Sociedade | 07-09-2026 10:21
Câmara da Chamusca manda apertar fiscalização após nova vaga de maus cheiros
Presidente da Câmara da Chamusca, Nuno Mira, diz que os serviços municipais estiveram no terreno e que, aparentemente, os odores que tornaram o ar quase irrespirável durante o fim-de-semana terão origem em actividades agrícolas. Autarca diz ter pedido à GNR maior fiscalização, nomeadamente ao transporte de estrumes e efluentes pecuários.
Os fortes maus cheiros que voltaram a afectar a Chamusca e a provocar uma onda de contestação entre moradores poderão ter origem na actividade agrícola. O presidente da Câmara da Chamusca, Nuno Mira, disse a O MIRANTE que os serviços municipais estiveram na rua durante o dia em que se registaram as queixas e que, das averiguações efectuadas, tudo aponta, nesta fase, para uma origem ligada a práticas agrícolas.

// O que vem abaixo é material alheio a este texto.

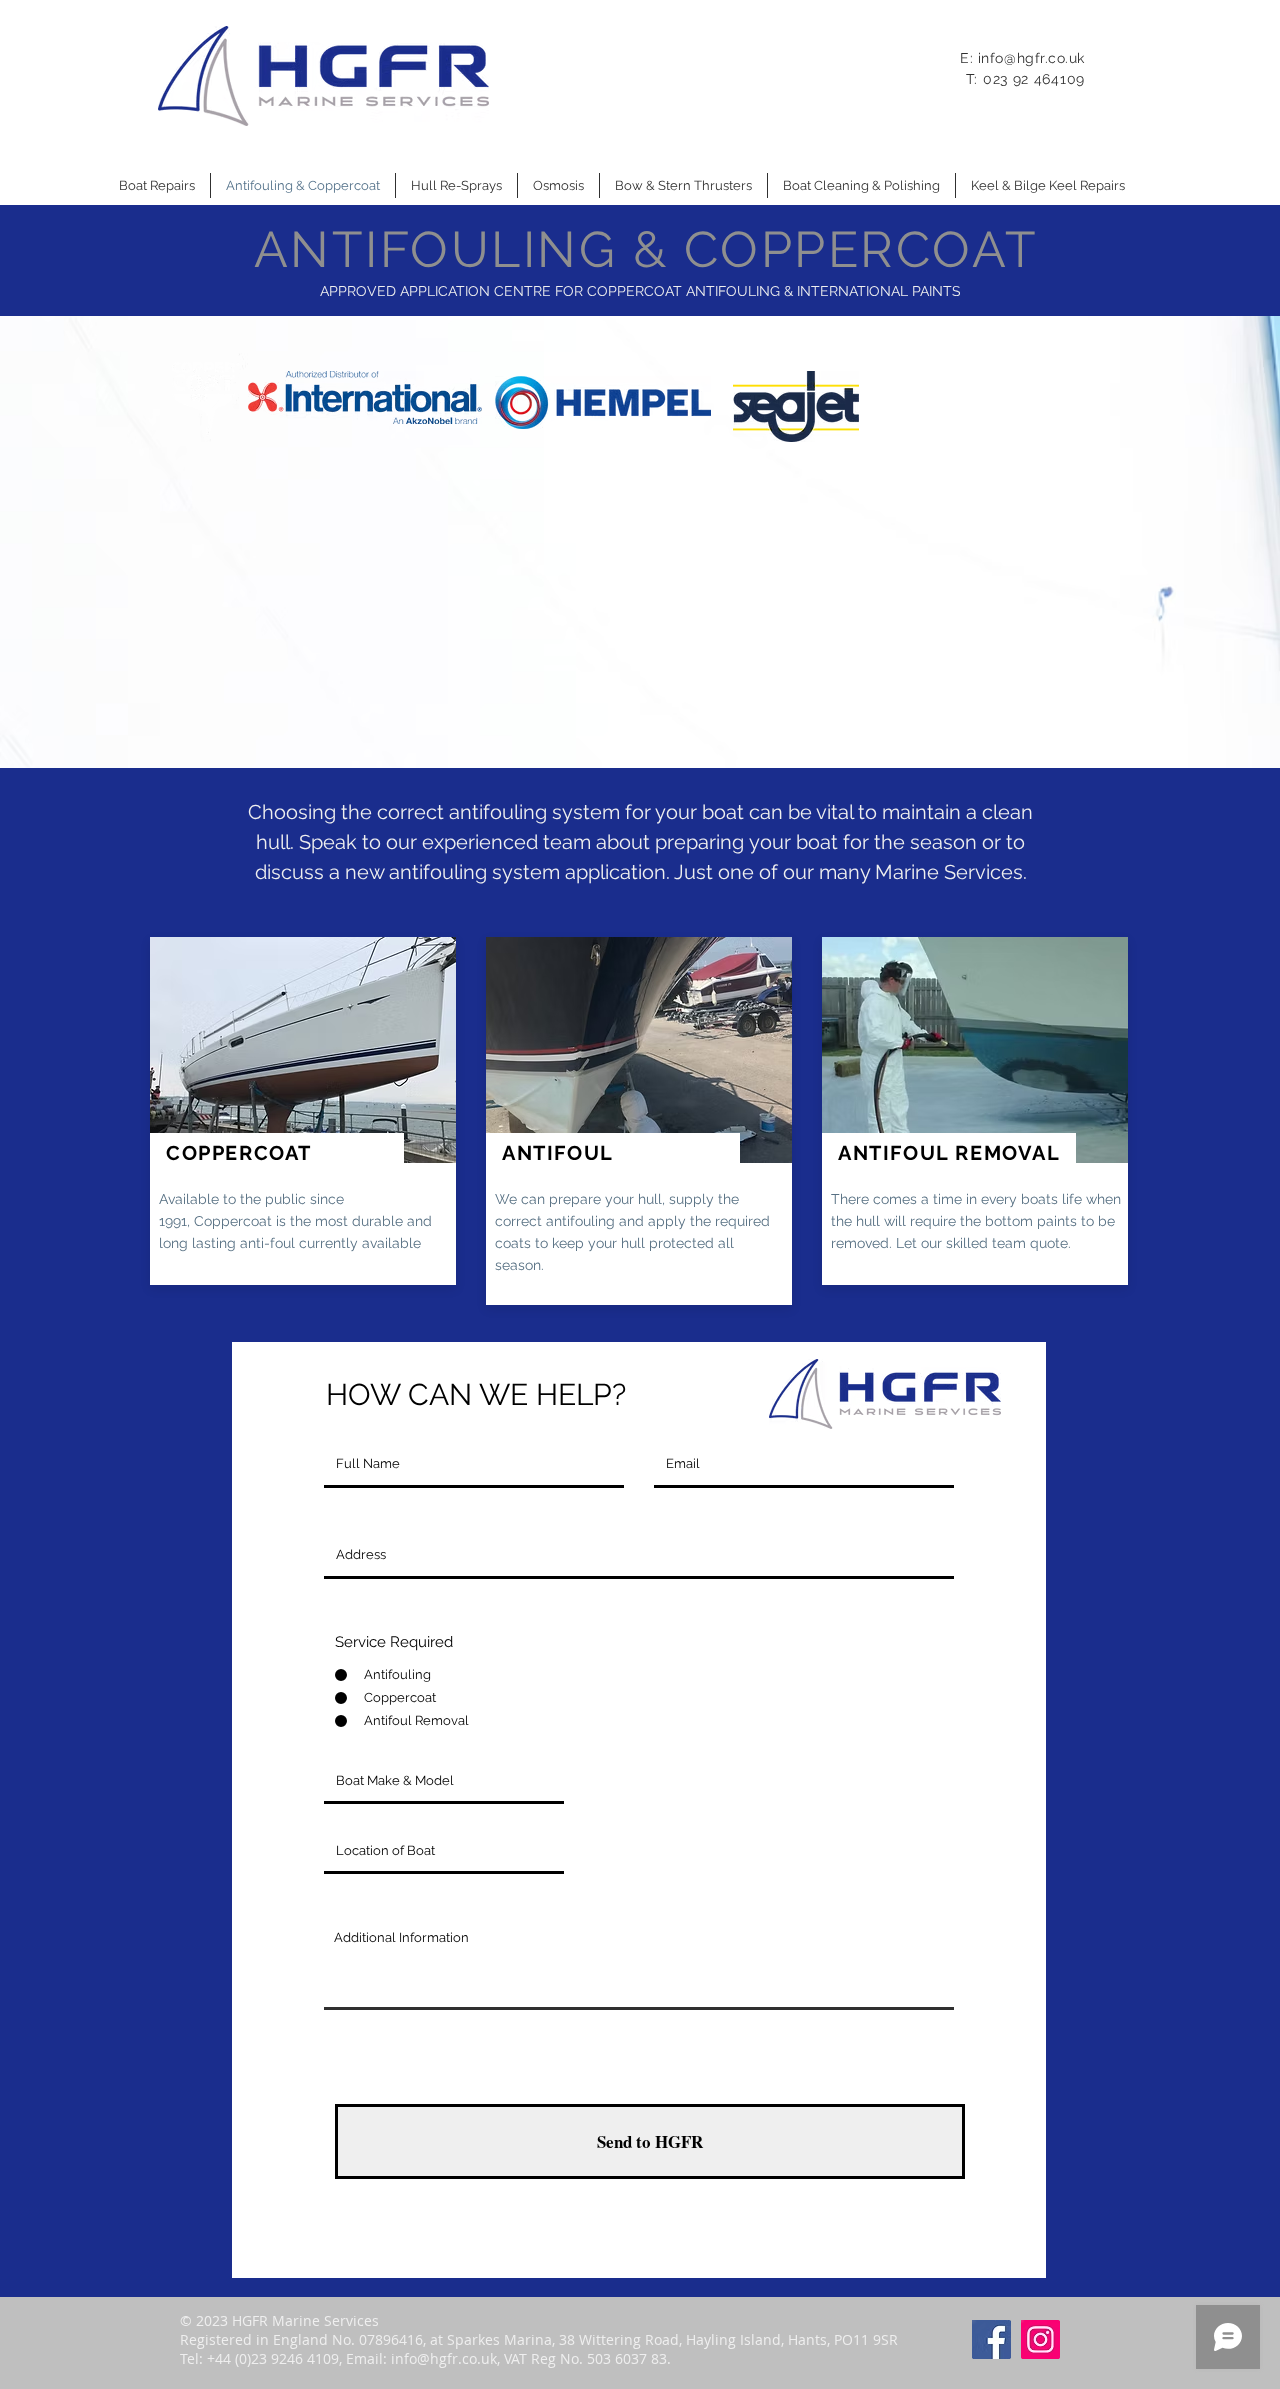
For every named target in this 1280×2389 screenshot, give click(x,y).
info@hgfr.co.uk (1031, 58)
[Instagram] (1040, 2339)
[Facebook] (991, 2339)
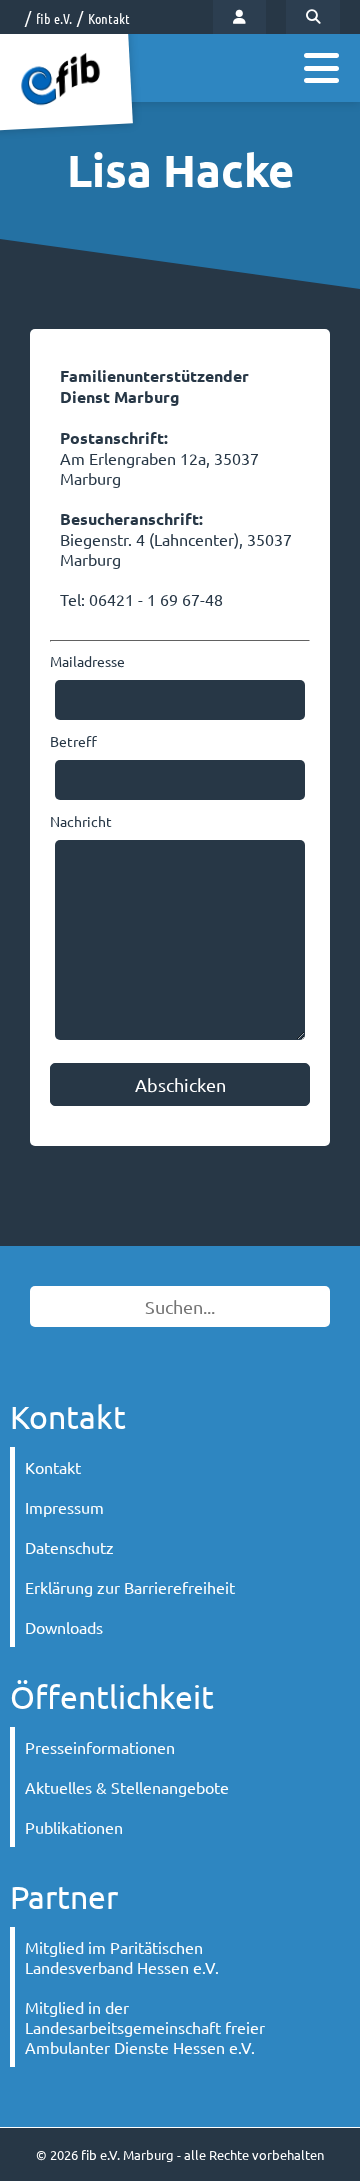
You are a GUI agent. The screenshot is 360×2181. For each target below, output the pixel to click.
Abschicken (180, 1084)
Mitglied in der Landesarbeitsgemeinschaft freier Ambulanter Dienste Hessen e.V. (145, 2027)
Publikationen (74, 1827)
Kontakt (109, 18)
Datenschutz (69, 1547)
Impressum (64, 1507)
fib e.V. (54, 18)
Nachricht (81, 821)
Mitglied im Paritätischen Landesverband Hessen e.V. (122, 1957)
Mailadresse (87, 661)
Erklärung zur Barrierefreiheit (130, 1587)
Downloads (64, 1627)
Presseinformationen (100, 1747)
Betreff (73, 741)
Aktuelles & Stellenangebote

O autarca refere que deu indicações à GNR para reforçar a fiscalização e “apertar o cerco” a quem não esteja a cumprir as regras aplicáveis ao sector, nomeadamente no transporte de estrume e de outros efluentes pecuários. Uma actividade que, quando realizada sem os cuidados exigidos, pode provocar odores intensos ao longo dos percursos utilizados pelas viaturas e nas zonas onde os produtos são descarregados ou espalhados.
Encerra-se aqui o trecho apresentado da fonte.